If NK cells miss virally infected, mutated or cancerous cells, cytotoxic T cells will scan MHC-I markers to ensure they are presenting healthy self-antigens. If they present non-self antigens, or mutated self antigens, that match their specific TCR, then they will elicit an immune response (perforin and granzymes release by tc cell = apoptosis)
cellular pathogens
pathogens which can grow and reproduce independently.
bacteria (e.g. tuberculosis, pneumonia)
fungi (e.g. yeast, athletes foot)
parasites (e.g. tapeworm, hookworms)
protists (e.g. malaria, giardiasis)
non cellular pathogens
pathogens which cannot grow and replicate independently and require a host cell.
virus (inject their genetic code into host cell to hijack cell machinery for mRNA and protein production) (e.g. influenza, HIV)
prion (an abnormally folded protein lacking DNA or RNA, inducing normal functioning proteins to misfold into the infectious shape) (e.g. mad cow disease, cjd)
primary lymphoid tissue
lymphoid tissue which are the sites for T and B cell maturation and generation. Both T and B cells are produced in the bone marrow, and B cells will remain in the bone marrow and mature here. T cells will mature in the thymus.
secondary lymphoid tissue
spleen and lymph node, where naive T and B cells are situated ready to be activated by binding to a matching specific antigen to undergo clonal expansion and elicit an immune response.
role of th cells
coordinate the immune responses by releasing cytokines to activate other cells such as macrophages, naive b cells and naive tc cells.
role of tc cells
to find, target and eliminate the body’s infected cells using specific markers to assist them in finding specific antigens found on the infected cells they need to destroy.
natural passive vs active immunity
natural passive immunity refers to receiving antibodies from mother to child (e.g. placenta during pregnancy, or breastfeeding), while natural active immunity refers to the body’s own generated antibodies from being infected with a pathogen, (e.g. catching a cold)

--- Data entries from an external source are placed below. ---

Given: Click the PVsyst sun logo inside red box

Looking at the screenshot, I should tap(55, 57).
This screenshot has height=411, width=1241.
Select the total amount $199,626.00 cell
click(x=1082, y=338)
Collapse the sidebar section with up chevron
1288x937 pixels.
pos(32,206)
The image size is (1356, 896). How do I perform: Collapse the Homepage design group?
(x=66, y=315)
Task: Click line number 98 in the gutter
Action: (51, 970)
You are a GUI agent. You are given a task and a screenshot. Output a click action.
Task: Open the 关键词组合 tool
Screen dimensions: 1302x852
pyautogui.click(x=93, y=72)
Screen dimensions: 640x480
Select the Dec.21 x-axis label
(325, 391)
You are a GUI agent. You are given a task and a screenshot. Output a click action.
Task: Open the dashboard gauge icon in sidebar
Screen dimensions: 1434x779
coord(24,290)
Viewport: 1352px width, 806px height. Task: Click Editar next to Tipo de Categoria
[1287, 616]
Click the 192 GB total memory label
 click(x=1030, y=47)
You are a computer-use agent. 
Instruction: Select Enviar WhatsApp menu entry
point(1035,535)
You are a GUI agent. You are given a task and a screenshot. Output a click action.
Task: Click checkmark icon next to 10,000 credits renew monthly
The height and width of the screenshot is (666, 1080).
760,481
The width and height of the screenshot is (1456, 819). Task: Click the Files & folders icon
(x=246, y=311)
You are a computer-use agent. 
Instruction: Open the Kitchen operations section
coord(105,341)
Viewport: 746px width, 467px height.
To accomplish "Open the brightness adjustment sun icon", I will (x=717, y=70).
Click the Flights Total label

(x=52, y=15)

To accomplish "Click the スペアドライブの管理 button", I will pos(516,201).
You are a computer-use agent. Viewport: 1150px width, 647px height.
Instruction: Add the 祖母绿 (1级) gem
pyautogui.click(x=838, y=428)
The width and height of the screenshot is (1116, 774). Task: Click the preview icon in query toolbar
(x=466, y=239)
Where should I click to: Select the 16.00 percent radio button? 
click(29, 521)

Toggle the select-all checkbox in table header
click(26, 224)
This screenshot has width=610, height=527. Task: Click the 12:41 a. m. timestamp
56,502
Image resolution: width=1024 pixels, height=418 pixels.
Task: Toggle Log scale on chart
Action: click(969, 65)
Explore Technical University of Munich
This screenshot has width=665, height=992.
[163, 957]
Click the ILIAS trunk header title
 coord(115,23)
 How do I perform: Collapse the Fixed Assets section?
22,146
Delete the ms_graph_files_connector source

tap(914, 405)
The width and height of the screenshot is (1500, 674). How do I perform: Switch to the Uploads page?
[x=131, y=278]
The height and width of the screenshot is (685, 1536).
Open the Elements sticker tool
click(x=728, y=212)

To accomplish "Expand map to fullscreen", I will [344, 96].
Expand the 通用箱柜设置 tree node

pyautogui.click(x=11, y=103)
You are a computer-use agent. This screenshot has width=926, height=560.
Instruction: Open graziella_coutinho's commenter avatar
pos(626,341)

artificial passive vs active immunity
artificial passive immunity refers to receiving antibodies from an artificial external source, such as injections (e.g. anti-tetanus, antivenom), while artificial active immunity refers to the body being introduced to a pathogen via vaccination to develop its own antibodies for that specific pathogen (e.g. Covid-19 vaccine).
outbreak
relates to an uncontrolled occurrence of an infectious disease in a small geographic location/region.
epidemic
uncontrolled spread of a disease within a geographic location
pandemic
uncontrolled spread of a disease that crosses borders (worldwide)
endemic
consistent occurrence of a disease in a certain region
monoclonal antobodies (mAbs)
lab-made proteins designed to mimic your body's natural immune system. They act as highly targeted guides that lock onto specific proteins or antigens on diseased cells, helping your immune system find, block, or destroy them. Typically used for cancer therapies or suppressing autoimmune diseases
how are mAbs made
an animal (typically a mouse) is injected with a specific antigen, to elicit an immune response in its body and produce specific antibodies for the given antigen. Then the mouse spleen is harvested to get the specialised b cells which contain the antibody. The b cells are then fused with myeloma cells (immortal cancerous b cells) to undergo division infinitely. These cells are screened to ensure only the true hybrid cells are kept, which are then cloned infinitely. Scientists will also ensure that mouse protein structures are replaced by human structures so they are not rejected by the patient’s body.
mAbs treating cancer
can be made to bind to specific tumour markers to elicit an immune response
mAbs treating autoimmunity diseases
can be made to block and neutralise cytokines to interrupt the transmission of their signals to cells and tissues.